A year ago, a two-tonne rock burst into Earth’s atmosphere from space, and a fragment was found by nine-year-old Eli-zé du Toit in the Eastern Cape.
Twelve months later, scientists have tracked the Nqweba Meteorite back to its origin in the Main Asteroid Belt between Jupiter and Mars. At a public lecture hosted by Nelson Mandela University on 23 September, Professor Roger Gibson from Wits University’s School of Geosciences shared insights about this remarkable finding and highlighted the crucial role of citizen science observers.
“The excitement and sense of wonder people felt when they saw ‘fire in the sky’ and quickly reported it was critical to scientists researching this event,” said Gibson about the event on 25 August last year, when the meteorite appeared as a brilliant fireball across the Eastern Cape.
Eli-zé found the first fragment in the Nqweba (Kirkwood) district when she saw a small dark rock fall from a tree in her grandparents’ garden. It was presented to Dr Carla Dodd from Nelson Mandela University’s Department of Geosciences, who quickly contacted colleagues from Rhodes and Wits universities.
“Our response time was critical to pinpoint sightings and find more fragments in a vast area,” Gibson explained. “Within 24 hours, it was world news, bringing pressure as meteorite hunters arrived from everywhere. There’s huge money in private meteorite collections.”
The multi-university teams scoured the area between Nqweba and Cape St Francis, sleeping only four hours a night. By day twelve, four fragments had been added to Eli-zé’s sample, and by day 18, five more were found.
“We found a total mass of half a kilogram from what was initially a two-tonne rock travelling at 20km per second. We consider ourselves extremely lucky to have found what we have,” Gibson said.
The Eastern Cape Provincial Heritage Resources Authority issued permits within two days, allowing immediate organisation – a stark contrast to Botswana’s 2018 meteorite find, where delays allowed unpermitted hunters to reach the area first.
Gibson emphasised that the Nqweba find “offers the opportunity to look across vast distances of space to another world and back in time to conditions that formed our own world. “What makes this discovery special is its collaborative nature, built around citizen scientists and multiple institutions across countries.
The ongoing research includes teams from the Astronomical Society of South Africa (ASSA), NASA’s SETI Institute, and international research laboratories.
NASA’s Centre for Near-Earth Object Studies recorded the event as it happened.

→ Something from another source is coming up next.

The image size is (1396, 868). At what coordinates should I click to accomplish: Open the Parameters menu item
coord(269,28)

Over 150 written witness reports were compiled from citizen observers, some from as far as Ceres and Bloemfontein, over 550km away.
Mobile phone, dashcam, and security videos were tracked down across the Eastern Cape.Video analysis allowed ASSA’s Tim Cooper to identify at least 18 break-up events in the fireball, visible for over 250 kilometres along the coastal region between Mossel Bay and Nqweba.

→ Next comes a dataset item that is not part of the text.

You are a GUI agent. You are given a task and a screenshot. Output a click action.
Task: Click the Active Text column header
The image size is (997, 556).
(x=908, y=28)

People felt ground vibrations from the shock wave, and witnesses described hearing thunder and screeching sounds as rock fragments whistled past.

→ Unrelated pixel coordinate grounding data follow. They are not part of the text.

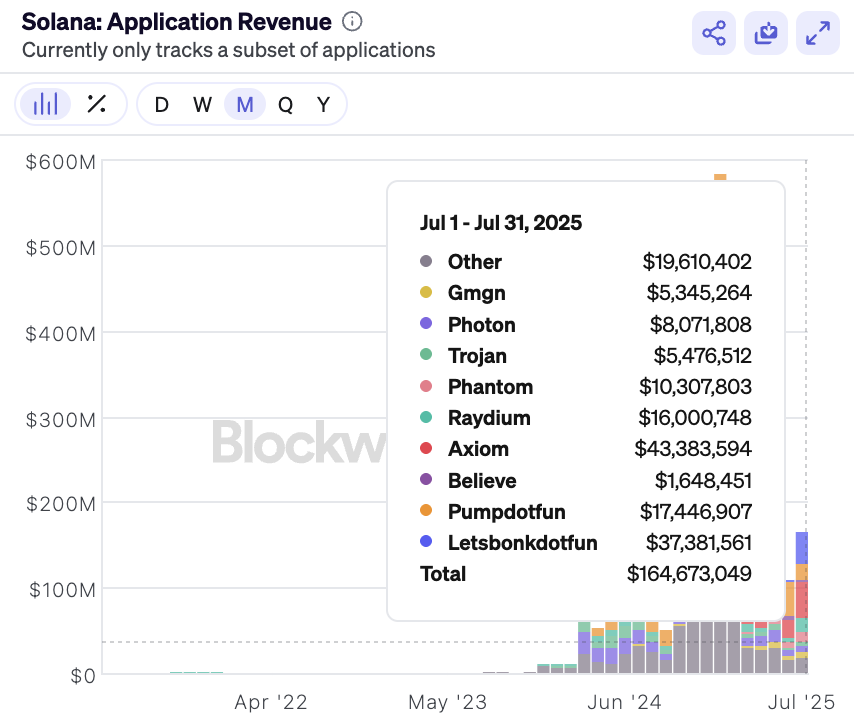The image size is (854, 724).
Task: Click the Letsbonkdotfun label in the legend
Action: [x=521, y=542]
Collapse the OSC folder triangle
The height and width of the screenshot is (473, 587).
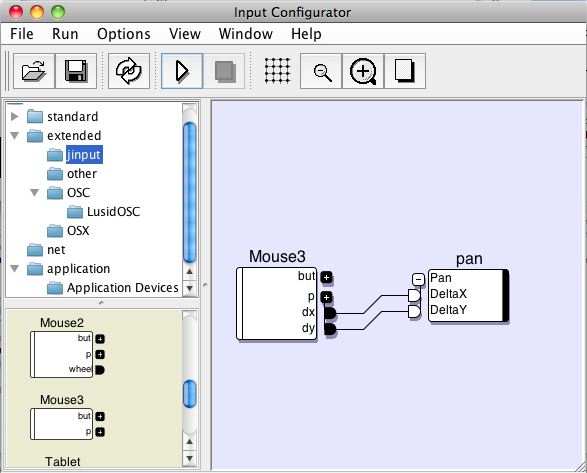pos(34,192)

Scientists now know the Nqweba meteorite is a rare achondritic Howardite-Eucrite-Diogenite (HED) breccia — a rock made of broken fragments. HED meteorites originate from Vesta, the second-largest body in the Main Asteroid Belt.
“We know a lot about Vesta because NASA’s Dawn space probe studied it in 2011-2012,” Gibson explained. “That mission confirmed it’s a protoplanet that formed a metal core. Its size (525 km across) allowed it to conserve heat long enough to completely melt, with metal sinking inward to form a nickel-iron core and silicate melts crystallising around it.”
These processes created magmatic rocks largely indistinguishable from Earth rocks, apart from their exceptional age and chemical signatures. HED meteorites show Vesta was solid by 4.56 billion years ago, only 40 million years after solar system formation.
The ten main fragments display beautiful black glassy fusion crusts with bubbles, wrinkles and flow lines, showing how airflow dragged melted material backwards during their fiery descent. Broken surfaces reveal concrete-like mixtures of green crystals and rock fragments in a grey matrix.
For analysis, the team used CT scanners to build 3D images, optical and electron microscopes for mineralogical information, and electron microprobes for chemical data. These steps were necessary for submission to the International Meteoritical Society’s Nomenclature Committee.
The Committee approved the application in September 2025, allowing the team to submit results for publication. Scientists are now pie-cing together mineralogical, textural, and geochemical evidence to build the fragments’ “life story” and, by extension, Vesta’s history.
“Future isotopic analysis will help us understand how this particular rock mixture formed and what happened between when it was blasted off Vesta and its arrival on Earth,” Gibson said.
Professor Lew Ashwal, who studied the first Apollo lunar samples, remains as excited as the search team members. While pursuing scientific analysis, they continue searching for more pieces to expand knowledge about our solar system and share discoveries with the public.